The mof_ps_persist.rb module will attempt to use a crafted Managed Object File (MOF) to execute Windows Management Instrumentation (WMI) calls on the local host. The WMI queries leverage powershell.exe for command execution and spawn outbound connections to the listening Metasploit server. Local administrative rights, along with an existing Meterpreter session, are required for successful persistence.
- The attacker runs the mof_ps_persist.rb module via existing Meterpreter session, crafting an MOF file used to execute PowerShell commands when an event subscription fires.
- The server runs the crafted MOF file, monitors for local events, and when the local events fire, it executes a PowerShell command for command execution.

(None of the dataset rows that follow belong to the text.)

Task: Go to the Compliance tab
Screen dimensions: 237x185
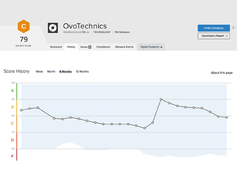Action: tap(103, 47)
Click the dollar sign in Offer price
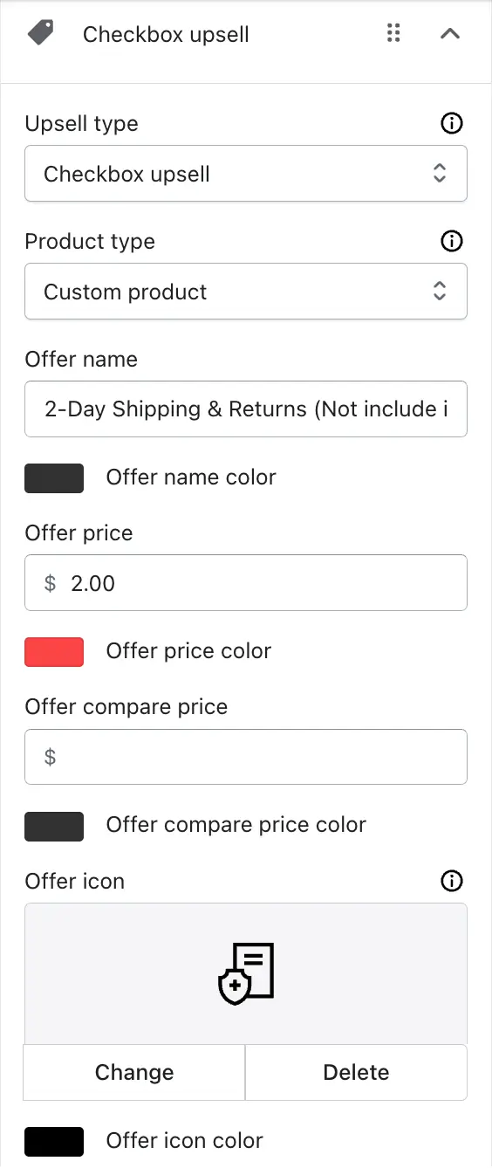Viewport: 492px width, 1168px height. click(50, 583)
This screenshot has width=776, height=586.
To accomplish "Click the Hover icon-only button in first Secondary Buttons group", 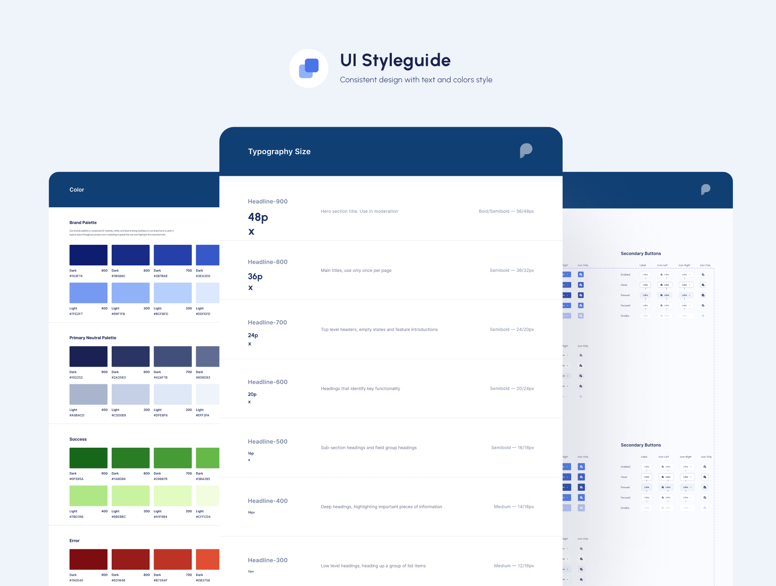I will click(x=703, y=285).
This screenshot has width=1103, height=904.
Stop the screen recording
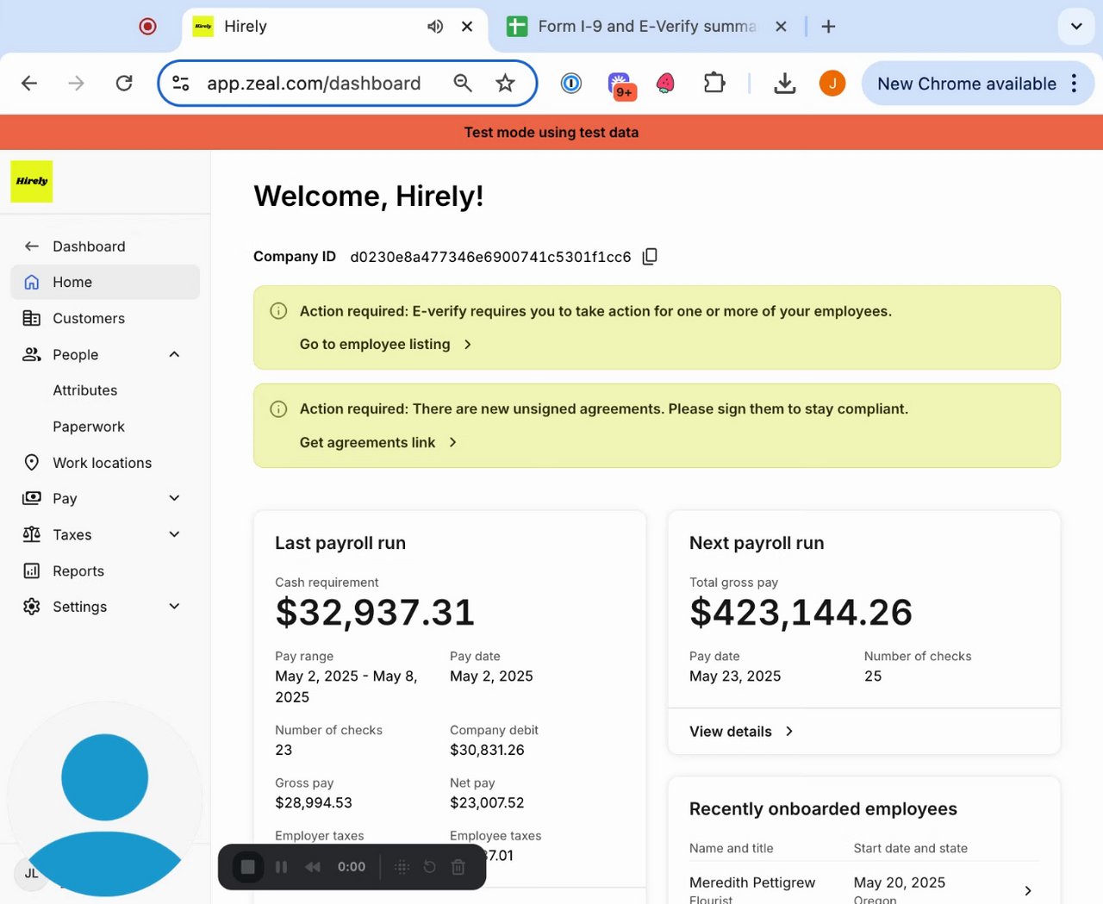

The attacker must have exploited some other entry vector to allow the malicious files to become resident on the victim machine. Local administrative rights, along with an existing Meterpreter session, are required for successful persistence.
Alert Logic Coverage
Alert Logic® has evaluated its customer base for exposure to the exploit and has developed signatures for mitigating the threat depending on the security service in place.
Detection of this threat is provided via the Alert Logic ActiveWatch for Log Manager™ service. Log messages are produced by the vulnerable system when an exploit of this type is leveraged. An incident will be generated in the Alert Logic console if these log messages are observed.
Recommendations for Mitigation
Ensure that all public internet-facing hosts have the most up-to-date patches applied.